*** Information ***
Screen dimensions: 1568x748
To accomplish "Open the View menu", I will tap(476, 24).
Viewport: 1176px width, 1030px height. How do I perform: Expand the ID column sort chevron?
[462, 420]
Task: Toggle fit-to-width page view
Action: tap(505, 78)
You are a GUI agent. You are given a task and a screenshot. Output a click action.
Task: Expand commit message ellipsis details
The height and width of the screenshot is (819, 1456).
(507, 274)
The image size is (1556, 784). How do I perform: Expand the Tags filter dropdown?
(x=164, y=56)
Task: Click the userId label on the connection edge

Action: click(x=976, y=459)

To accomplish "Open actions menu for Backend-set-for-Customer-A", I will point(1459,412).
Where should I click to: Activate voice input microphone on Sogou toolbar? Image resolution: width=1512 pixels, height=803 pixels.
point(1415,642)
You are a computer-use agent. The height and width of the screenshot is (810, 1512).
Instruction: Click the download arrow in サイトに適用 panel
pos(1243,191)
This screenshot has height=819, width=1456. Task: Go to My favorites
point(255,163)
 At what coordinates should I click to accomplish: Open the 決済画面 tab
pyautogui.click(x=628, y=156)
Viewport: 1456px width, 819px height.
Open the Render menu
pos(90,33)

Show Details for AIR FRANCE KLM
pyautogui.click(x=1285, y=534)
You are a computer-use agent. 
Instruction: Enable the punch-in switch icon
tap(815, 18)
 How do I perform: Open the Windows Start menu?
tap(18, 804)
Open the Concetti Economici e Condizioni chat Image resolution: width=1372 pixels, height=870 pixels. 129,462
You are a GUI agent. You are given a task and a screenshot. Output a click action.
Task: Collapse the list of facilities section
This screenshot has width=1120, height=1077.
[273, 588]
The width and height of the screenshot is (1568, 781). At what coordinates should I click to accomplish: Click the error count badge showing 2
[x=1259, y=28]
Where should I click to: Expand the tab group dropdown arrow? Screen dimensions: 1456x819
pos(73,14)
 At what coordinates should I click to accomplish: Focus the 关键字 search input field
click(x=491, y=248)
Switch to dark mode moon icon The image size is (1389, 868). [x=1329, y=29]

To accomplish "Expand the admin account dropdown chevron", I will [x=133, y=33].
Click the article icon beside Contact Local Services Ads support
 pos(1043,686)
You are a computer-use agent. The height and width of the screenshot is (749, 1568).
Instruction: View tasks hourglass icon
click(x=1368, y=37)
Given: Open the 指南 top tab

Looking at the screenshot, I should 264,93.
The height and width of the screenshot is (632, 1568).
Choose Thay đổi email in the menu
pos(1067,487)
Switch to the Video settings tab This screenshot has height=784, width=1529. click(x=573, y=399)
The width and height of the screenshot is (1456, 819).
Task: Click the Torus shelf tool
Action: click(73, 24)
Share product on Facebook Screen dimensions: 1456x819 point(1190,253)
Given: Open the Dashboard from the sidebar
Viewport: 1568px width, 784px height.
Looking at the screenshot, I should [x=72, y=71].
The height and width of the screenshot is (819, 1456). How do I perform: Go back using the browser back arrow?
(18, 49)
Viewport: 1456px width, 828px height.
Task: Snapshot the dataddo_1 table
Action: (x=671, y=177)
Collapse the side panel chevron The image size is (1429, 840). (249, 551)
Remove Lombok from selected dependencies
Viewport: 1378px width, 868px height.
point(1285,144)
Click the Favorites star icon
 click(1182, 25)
*** End of Information ***
## Task prompt
Your reply should consist only of the lines running from the line with "Switch to the" to the end of the listing, retyped exactly.

## Exercise output
Switch to the Video settings tab This screenshot has height=784, width=1529. click(x=573, y=399)
The width and height of the screenshot is (1456, 819).
Task: Click the Torus shelf tool
Action: click(73, 24)
Share product on Facebook Screen dimensions: 1456x819 point(1190,253)
Given: Open the Dashboard from the sidebar
Viewport: 1568px width, 784px height.
Looking at the screenshot, I should [x=72, y=71].
The height and width of the screenshot is (819, 1456). How do I perform: Go back using the browser back arrow?
(18, 49)
Viewport: 1456px width, 828px height.
Task: Snapshot the dataddo_1 table
Action: (x=671, y=177)
Collapse the side panel chevron The image size is (1429, 840). (249, 551)
Remove Lombok from selected dependencies
Viewport: 1378px width, 868px height.
point(1285,144)
Click the Favorites star icon
 click(1182, 25)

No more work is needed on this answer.